Searching The Source
Uncontrolled or diffusive spread of information in society is natural – it is how a Tweet becomes viral, or
malware like Stuxnet infects nuclear reactors. Given such importance of information diffusion, it is natural
to understand role played by the network topology in source detection given trail of information diffusion,
e.g. can source of Stuxnet be found using knowledge of infected nodes, or can its spreading be engineered so
that it remains hidden. Our key finding is the following Meta-principle: if network topology expands faster than
a line-graph, then source can be detected with high enough probability irrespective of the size of the network.
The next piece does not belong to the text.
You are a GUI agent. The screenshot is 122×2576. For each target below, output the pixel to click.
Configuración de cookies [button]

That is, to keep a source hidden, it is necessary to spread information slowly or effectively spread it along
line-like topology. Formally, we have developed an exciting theory for source estimation based on “rumor infected”
nodes, which draws connections to classical theory of Generalized Polya’s Urn, counting linear extensions of a
partial order and network centrality. We have taken it to practice by building a Twitter search
Rumors in a network: who's the culprit?, D. Shah and T. Zaman, IEEE Transaction on Information Theory, 2011.
Statistics for circuits
The advent of deep submicron technology for VLSI circuit design and subsequently lack of deterministic circuit
models has made the task of efficient algorithm design for evaluating yield (probability of failure) of a statistical
circuit of utmost importance in the CAD industry. I have developed such a method built on intuition “rare events happen
only in a typical manner” derived from the classical Large Deviations Theory. It uses importance sampling and
optimization for accurate evaluation of yield of a large circuit – for the prototypical case of SRAM cell,
the simulation speed up is 10000 times – 2 months of simulation time reduced to 2 minutes! The end product
is a MATLAB based “simulation tool”.
Breaking the simulation barrier: SRAM evaluation through Norm minimization, L. Dolecek, M. Qazi, D. Shah and A. Chandrakasen, proceedings of IEEE ICCAD, 2008.
Loop flattening and spherical importance sampling: a highly efficient model reduction technique for SRAM yield analysis, M. Qazi, M. Titekar, L. Dolecek, D. Shah and A. Chandrakasen, proceedings of DATE, 2010.